**Brief:**
Print the lines from the one containing "Image resolution: width=1280" through the end of the material below, both included, exactly as they appear and without pictures.

===============

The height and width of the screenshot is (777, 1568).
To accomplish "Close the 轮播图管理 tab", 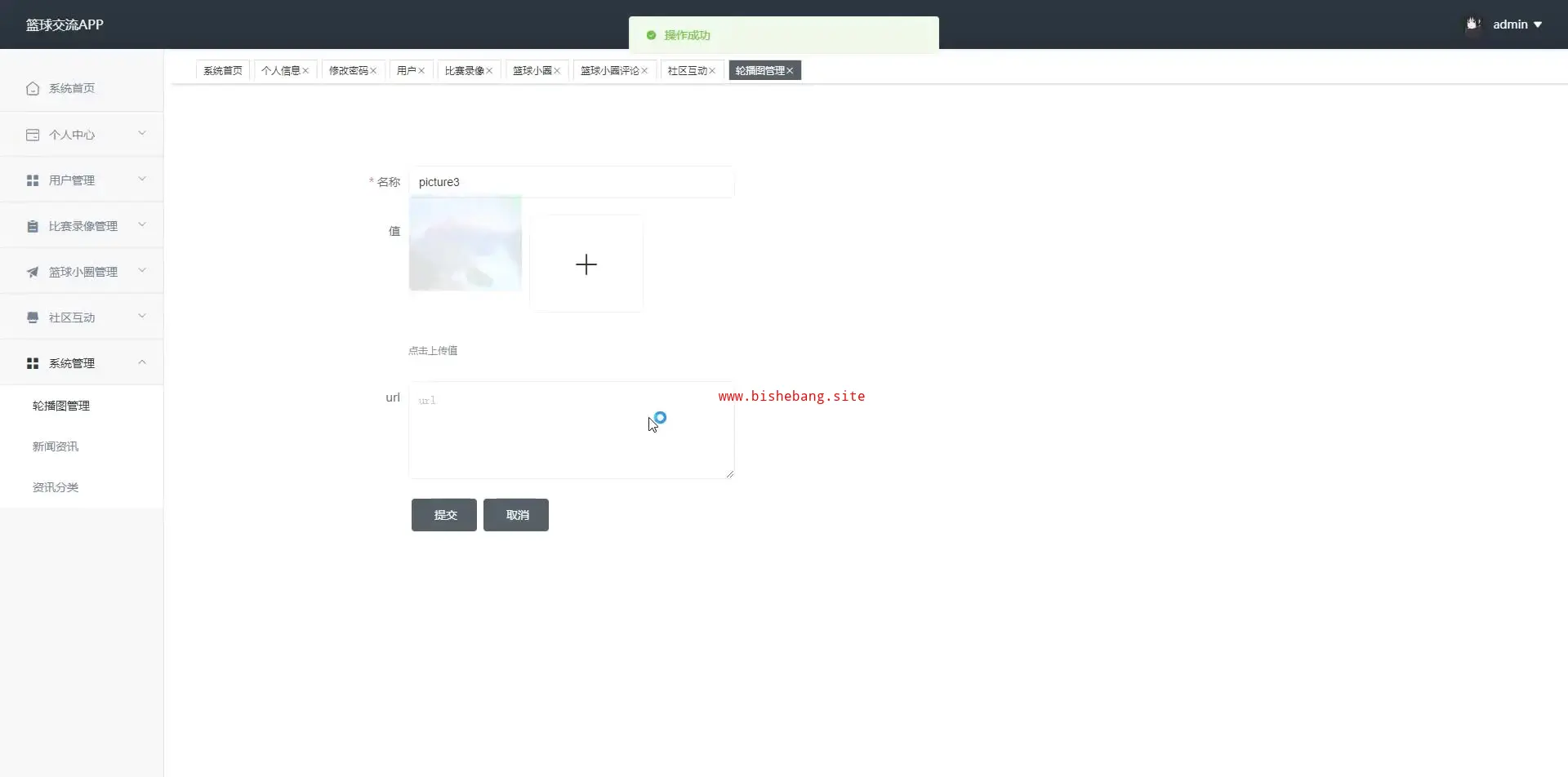I will pos(790,71).
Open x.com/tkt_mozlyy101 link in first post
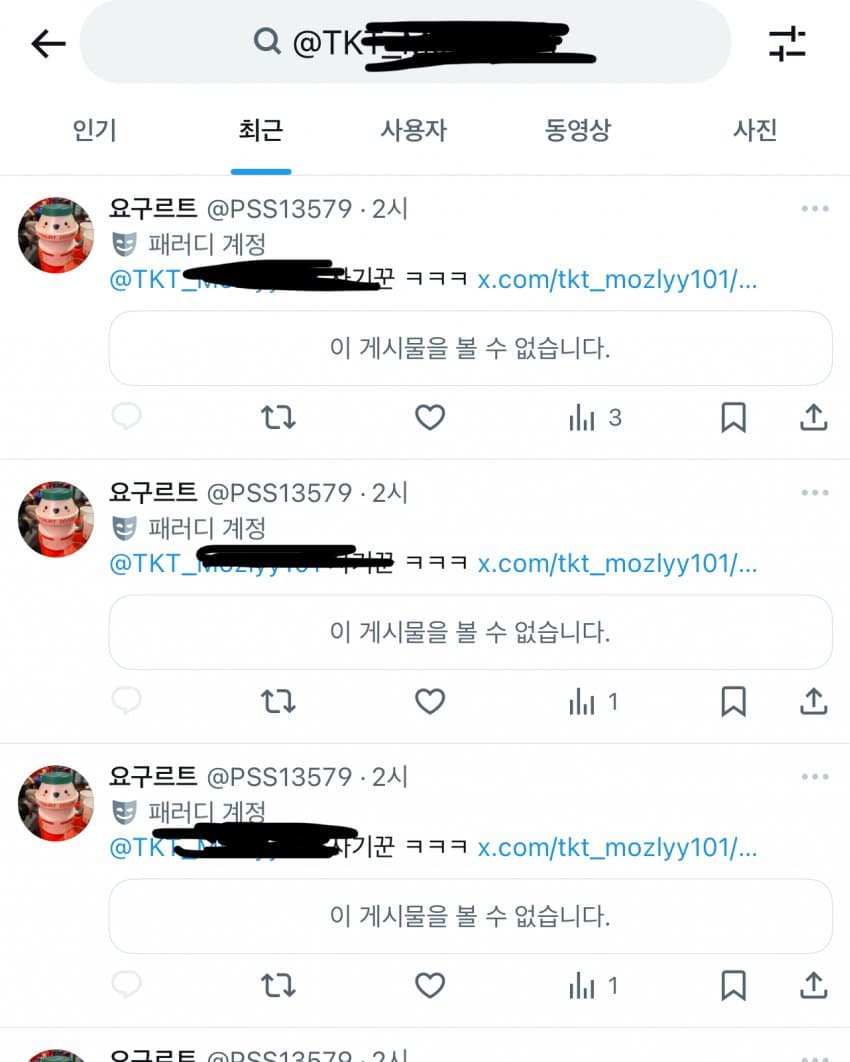 (617, 279)
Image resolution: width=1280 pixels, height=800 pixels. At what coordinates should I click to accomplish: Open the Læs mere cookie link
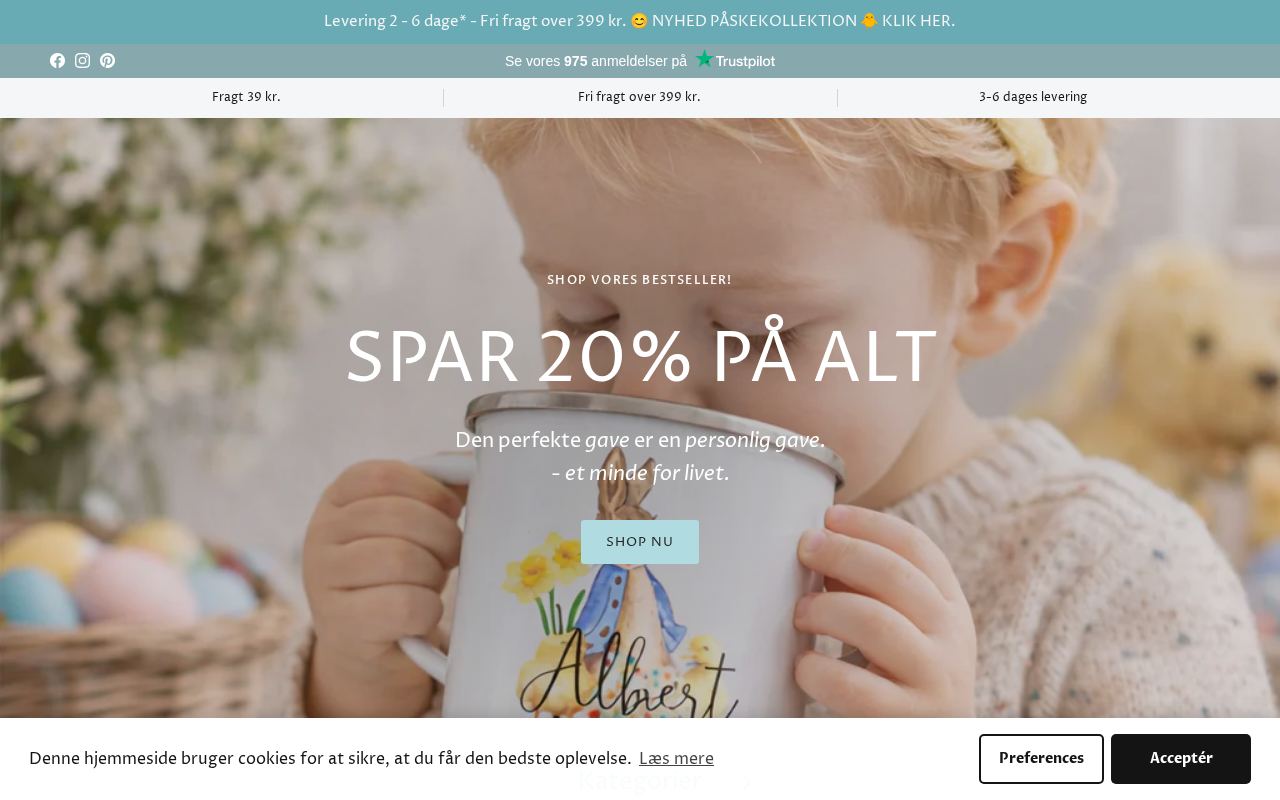pyautogui.click(x=676, y=759)
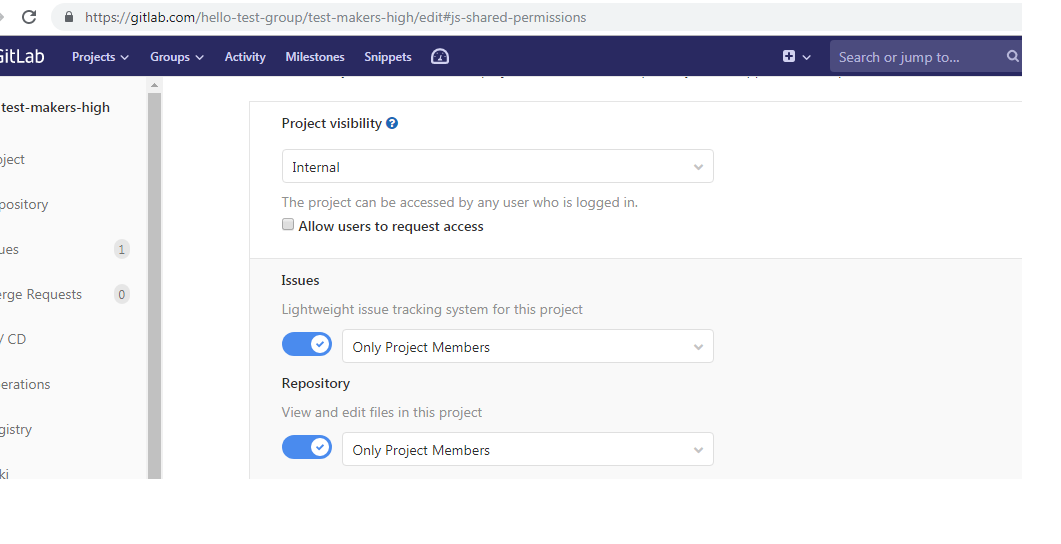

===============

**Exercise output:**
Image resolution: width=1280 pixels, height=800 pixels. At what coordinates should I click to accomplish: Open the Læs mere cookie link
pyautogui.click(x=676, y=759)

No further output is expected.